Okuma parçası -
•••••

Perşembe , 25 Nisan 2024
Kabe’de hayat günün 24 saatinde devam ediyor

Dünyanın Kalbine Yolculuk

Genel kanı, Kâbe’nin İbrahim Peygamber’den önce de var olduğu, zamanla yıkıldığı, daha sonra onun tarafından bulunduğu ve yeniden yapıldığıdır. Kâbe, küp şeklindeki nesneye verilen addır.

Yazı: Ercan Alkan – Fotoğraflar: Halit Ömer Camcı

gezgindergi-kultur-dunyanın-kalbine-yolculuk (2)

Bir yere gitmek, bir yere yönelmek, bir şeyin etrafında dönme gibi anlamlara gelen haccın temel esprisi, uluhiyyetin herhangi bir mekansal merkezde tecellisi inancıdır. Bu yüzden olsa gerek handiyse hemen bütün dinlerde hac maksatlı yolculuklar yapılagelmiştir ve hiç şüphesiz bu yolculuklar sonucunda elde edilmesi hedeflenen kimi erdemlere erişmek ve Tanrı’nın hoşnutluğunu kazanmak temel amaçtır. (Aslında yazının temel konusu bu değil ama yine de kısaca değinildi) Aksi ise bu amaçlardan soyutlanmış, metafizik ve sembolik değer/anlam bütününden uzak salt ritüellerle sınırlandırılmış bir yolculuğa çıkmak demektir ki bu yolculuk, o zaman manevî kazanımların olmayacağı turistik bir seyahate dönüşür. İşte bu ise modern dönemlerde, “inanç turizmi” adı verilen ve profan zihinlerce üretilip kutsalı sulandırmak üzere servis edilen bir etkinlik olarak karşımıza çıkmaktadır.

gezgindergi-kultur-dunyanın-kalbine-yolculuk (4)

Mekke’ye Giden Yol
İslam dininde hac, dinî bir merkez olan Mekke’de gerçekleştirilir. Belirlenmiş bir zaman diliminde Kâbe, Arafat, Müzdelife ve Mina’yı ziyaret etmek ve belli bazı ibadetleri yerine getirmek suretiyle yapılır.

•••••

Alıştırma 1 - Okuma parçasında "Genel kanı, Kâbe’nin" sözcüklerini içeren yerle başlayıp "şeklindeki nesneye verilen addır." ile biten bölümü hiç değiştirmeden yazın.
Kayıtların okuma parçasıyla hiçbir ilgisi yok.

Alıştırma malzemeleri -
•••••

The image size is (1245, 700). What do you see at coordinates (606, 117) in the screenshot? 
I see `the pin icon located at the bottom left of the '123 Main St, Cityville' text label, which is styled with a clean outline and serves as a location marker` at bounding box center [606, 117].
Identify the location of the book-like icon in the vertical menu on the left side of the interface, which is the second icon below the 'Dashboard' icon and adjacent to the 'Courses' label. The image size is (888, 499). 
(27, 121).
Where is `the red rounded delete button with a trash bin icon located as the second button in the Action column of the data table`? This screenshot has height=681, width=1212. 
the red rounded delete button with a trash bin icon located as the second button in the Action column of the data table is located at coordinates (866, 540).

•••••

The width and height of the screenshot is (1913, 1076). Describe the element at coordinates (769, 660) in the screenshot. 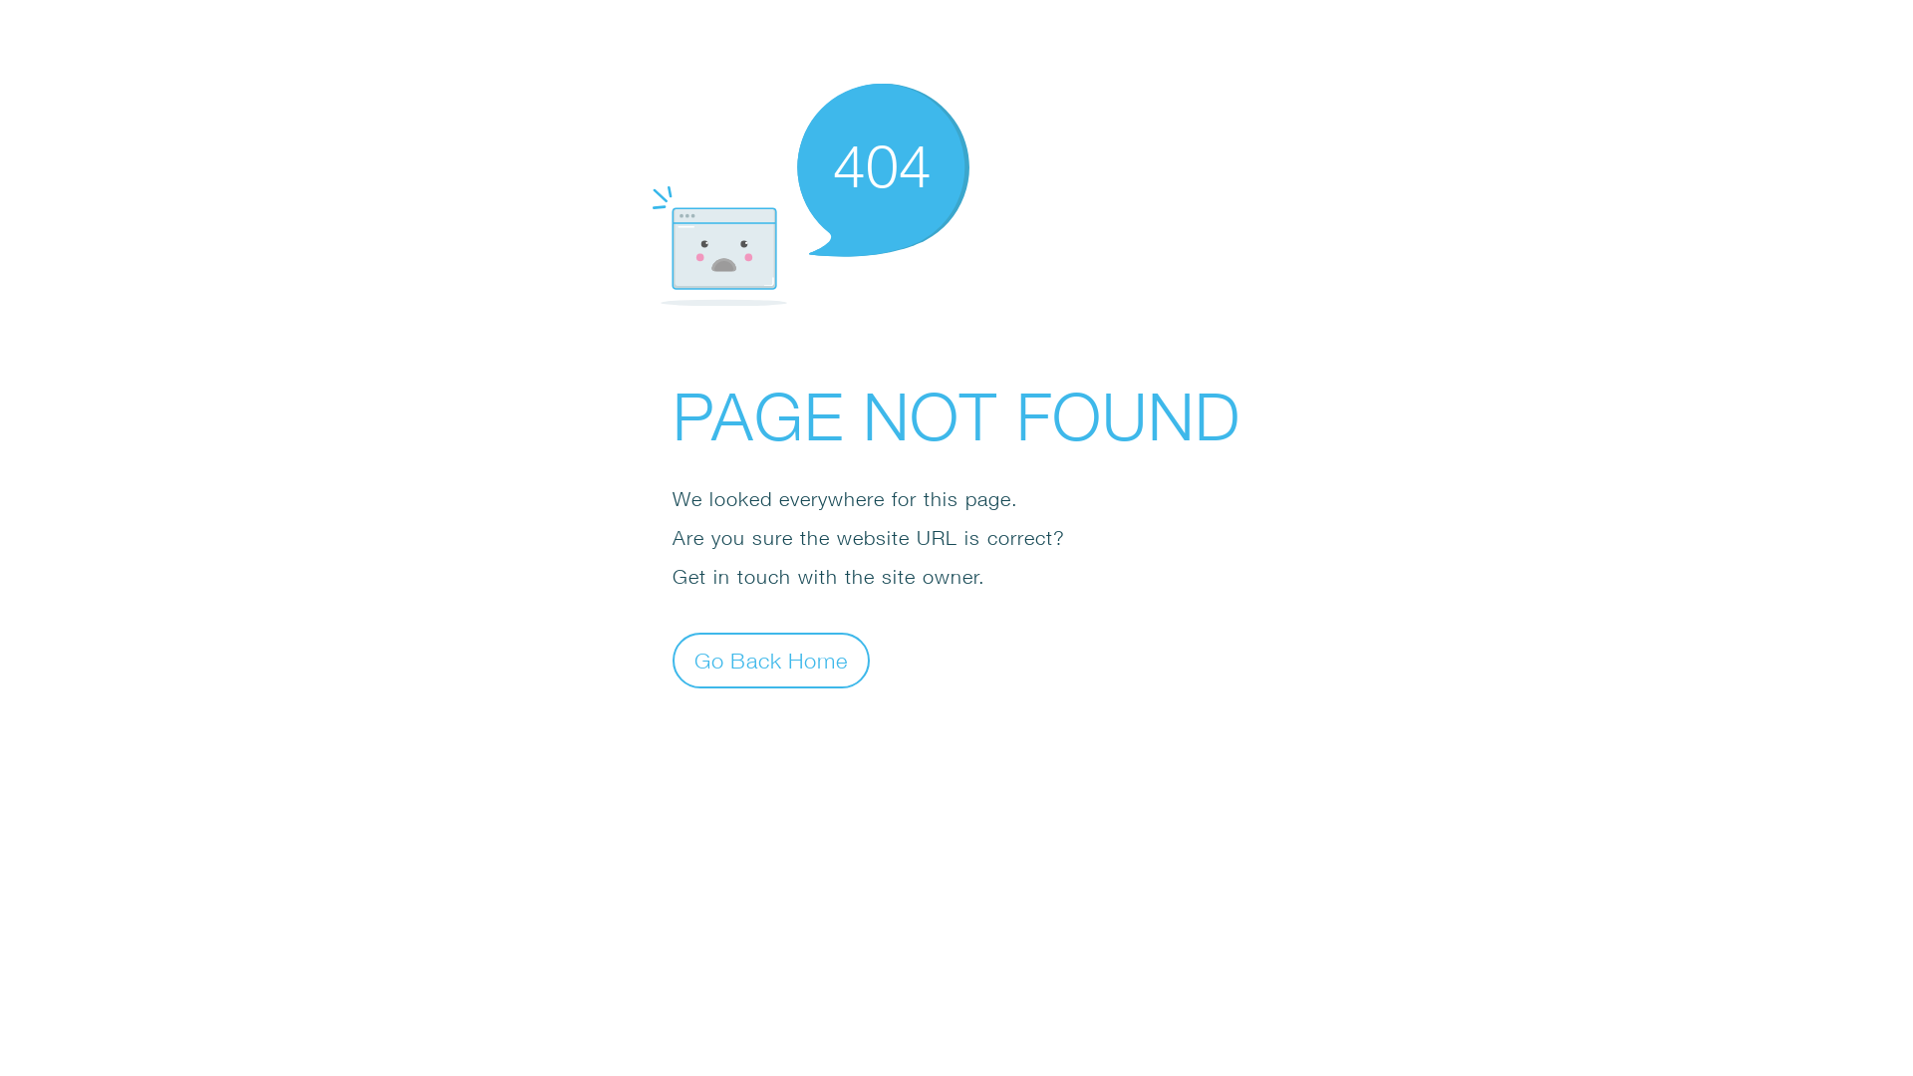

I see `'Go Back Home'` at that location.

•••••

Alıştırma 2 - Kayıtlarda "The image size is (1245, 700)." ifadesini içeren satırla başlayıp "coordinates (866, 540)." ifadesini içeren satırla biten bölümü, "screenshot" yerine "image" koyarak güncelleyin, geri kalan her şey aynı kalsın. Yalnızca bu satırları verin.

Cevap 1 -
Genel kanı, Kâbe’nin İbrahim Peygamber’den önce de var olduğu, zamanla yıkıldığı, daha sonra onun tarafından bulunduğu ve yeniden yapıldığıdır. Kâbe, küp şeklindeki nesneye verilen addır.

Cevap 2 -
The image size is (1245, 700). What do you see at coordinates (606, 117) in the image? 
I see `the pin icon located at the bottom left of the '123 Main St, Cityville' text label, which is styled with a clean outline and serves as a location marker` at bounding box center [606, 117].
Identify the location of the book-like icon in the vertical menu on the left side of the interface, which is the second icon below the 'Dashboard' icon and adjacent to the 'Courses' label. The image size is (888, 499). 
(27, 121).
Where is `the red rounded delete button with a trash bin icon located as the second button in the Action column of the data table`? This image has height=681, width=1212. 
the red rounded delete button with a trash bin icon located as the second button in the Action column of the data table is located at coordinates (866, 540).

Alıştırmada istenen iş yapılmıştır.